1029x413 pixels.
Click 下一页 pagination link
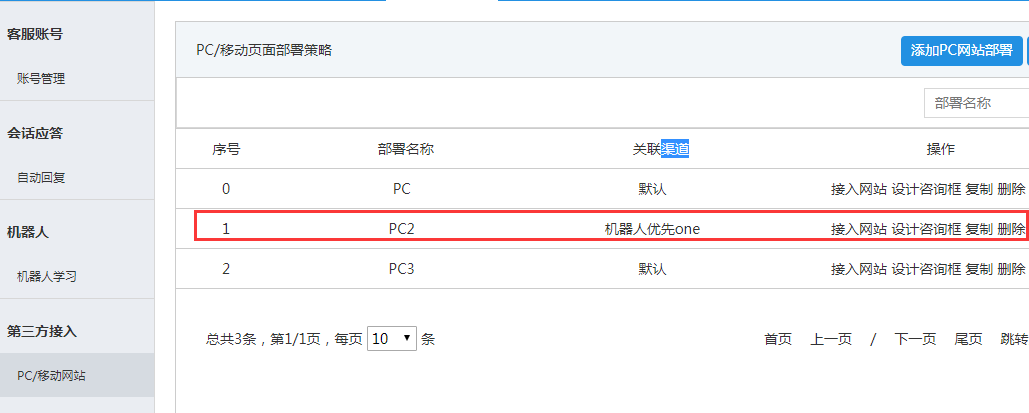[x=915, y=339]
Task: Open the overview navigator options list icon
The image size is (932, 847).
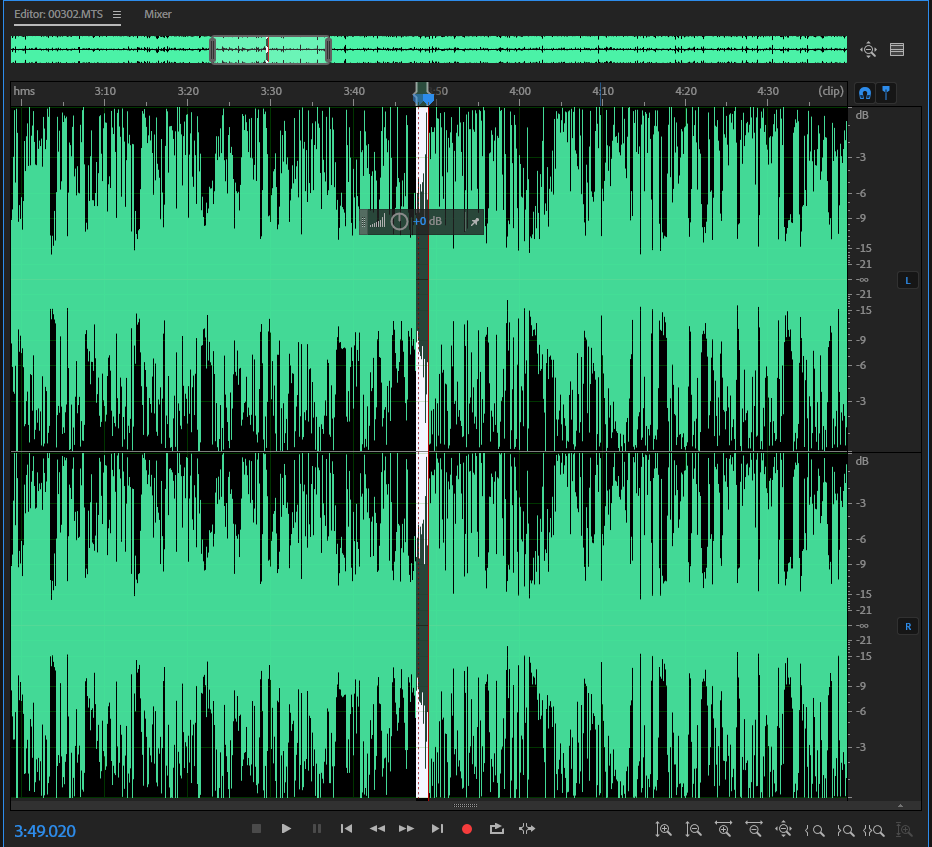Action: tap(896, 49)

_ _ _ _ _ _ _

### THE TASK
Output every line of the listing above as a Markdown table with the columns Row and Line, numbering the rows and skipping blank lines. Leave the pictures out.

### RESPONSE TO THIS EXERCISE
| Row | Line |
|---|---|
| 1 | 1029x413 pixels. |
| 2 | Click 下一页 pagination link |
| 3 | [x=915, y=339] |
| 4 | Task: Open the overview navigator options list icon |
| 5 | The image size is (932, 847). |
| 6 | Action: tap(896, 49) |